Start of DATASET EXCERPTS

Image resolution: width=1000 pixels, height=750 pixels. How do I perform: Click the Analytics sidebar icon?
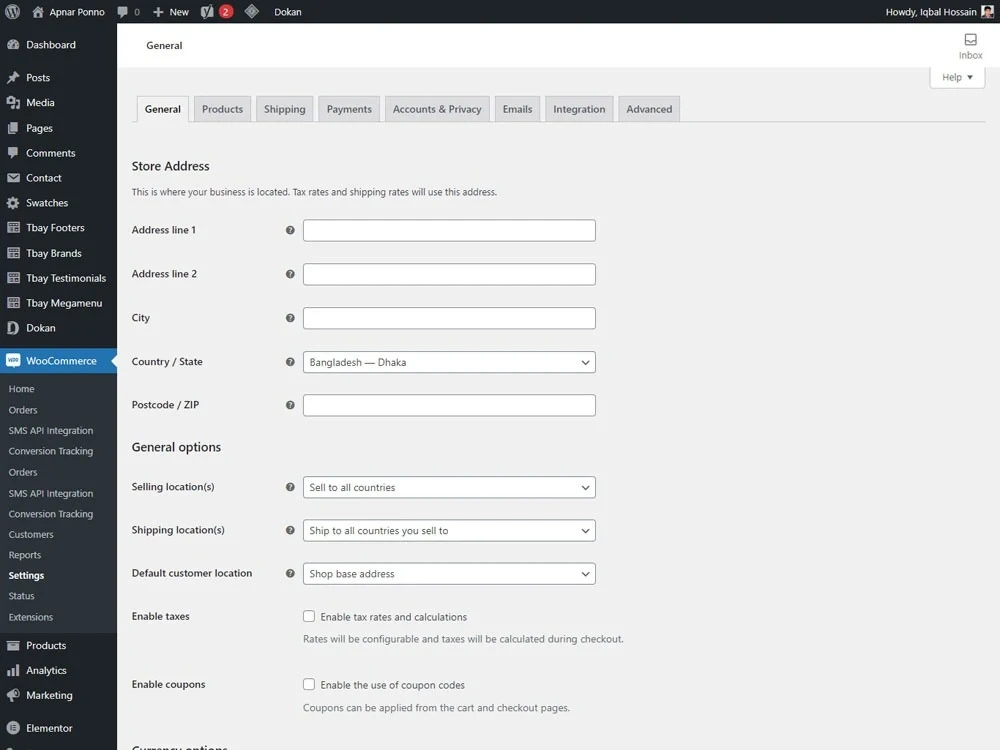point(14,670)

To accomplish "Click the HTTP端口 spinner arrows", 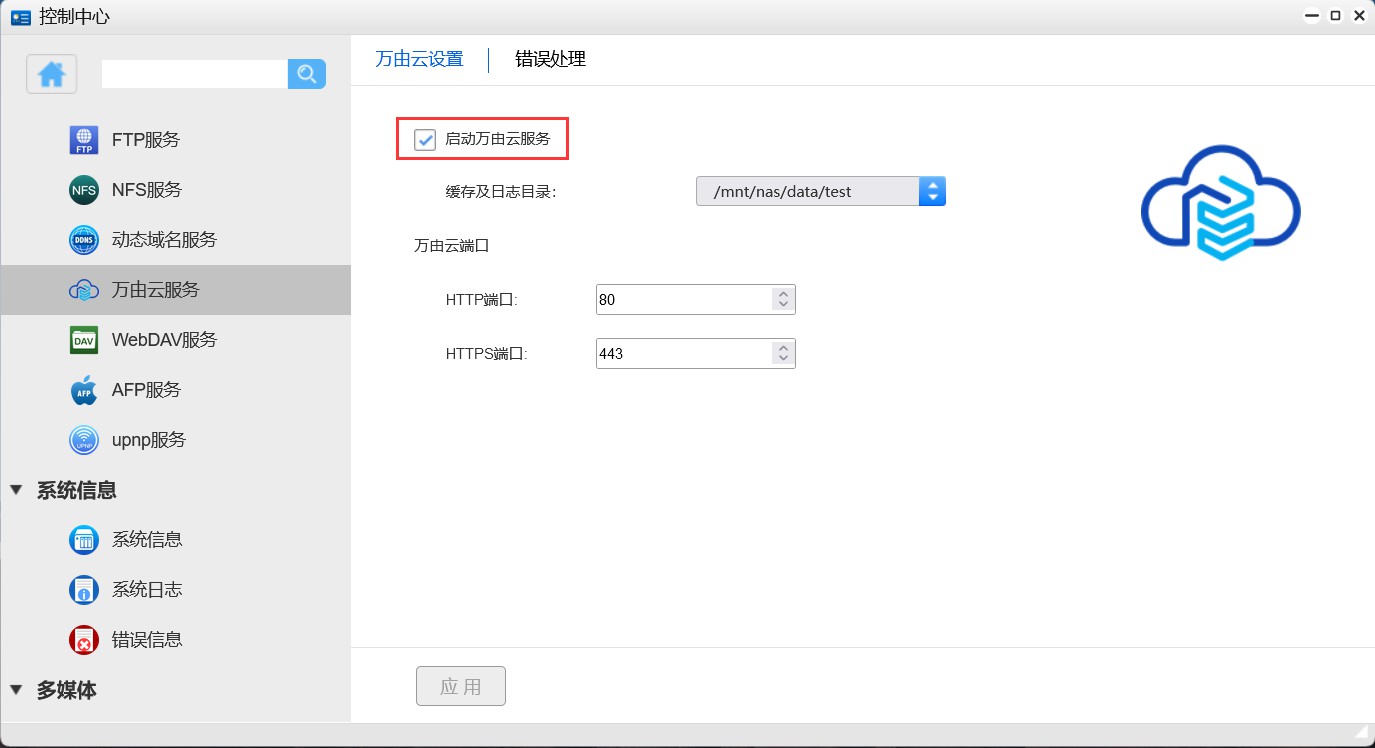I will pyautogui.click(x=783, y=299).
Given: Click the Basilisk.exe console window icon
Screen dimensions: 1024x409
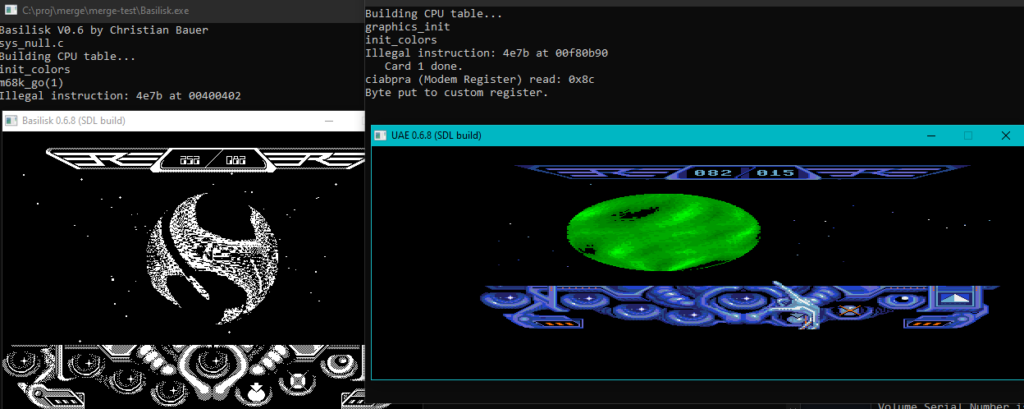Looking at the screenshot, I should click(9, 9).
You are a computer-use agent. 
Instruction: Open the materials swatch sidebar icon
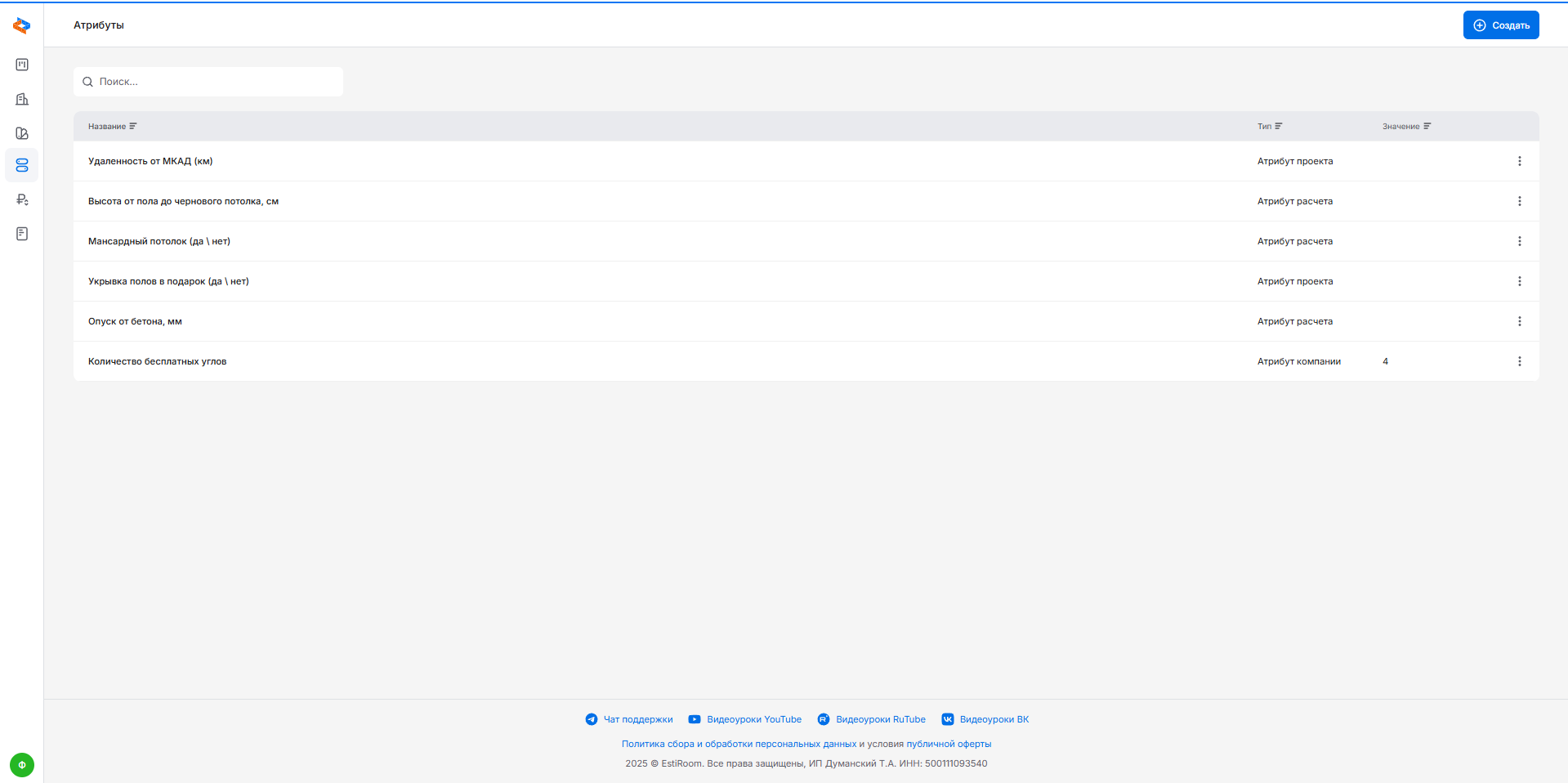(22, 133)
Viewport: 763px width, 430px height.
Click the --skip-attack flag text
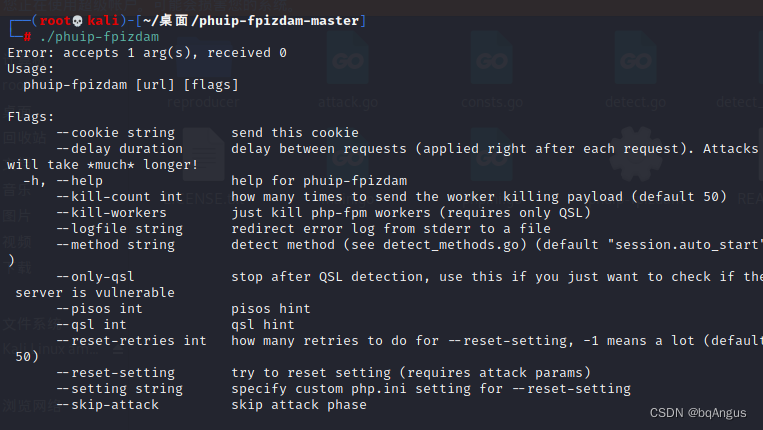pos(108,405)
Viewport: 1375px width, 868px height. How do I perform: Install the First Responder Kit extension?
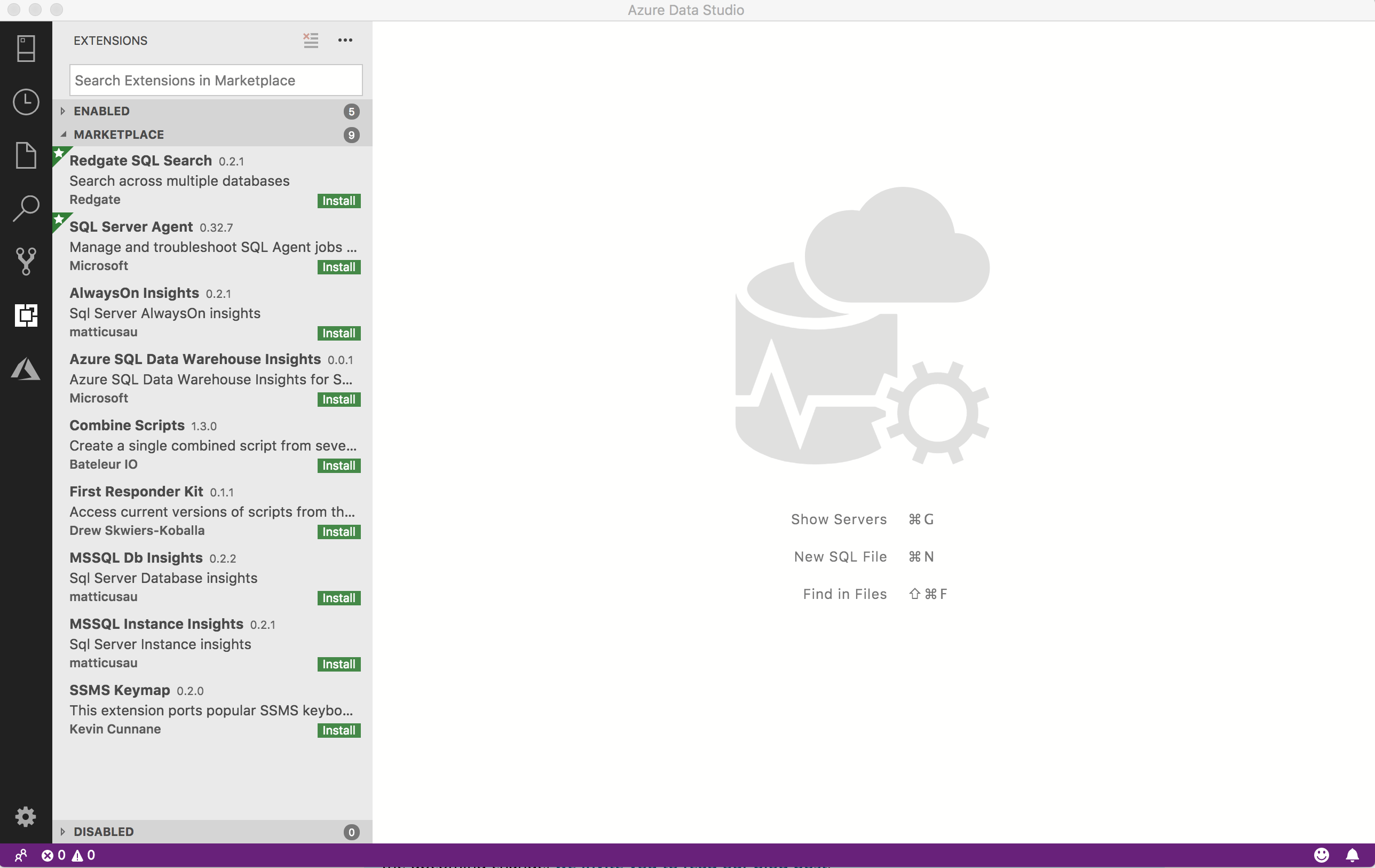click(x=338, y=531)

End of DATASET EXCERPTS

[GOAL OF THE EXERCISE] Give back exactly the lines from the one containing "Given: Click the" through the last line above, both included, and none of the pictures.

[RESPONSE BOX]
Given: Click the Basilisk.exe console window icon
Screen dimensions: 1024x409
Looking at the screenshot, I should click(9, 9).
You are a computer-use agent. 
Instruction: Open the materials swatch sidebar icon
(22, 133)
Viewport: 763px width, 430px height.
Click the --skip-attack flag text
pos(108,405)
Viewport: 1375px width, 868px height. How do I perform: Install the First Responder Kit extension?
click(x=338, y=531)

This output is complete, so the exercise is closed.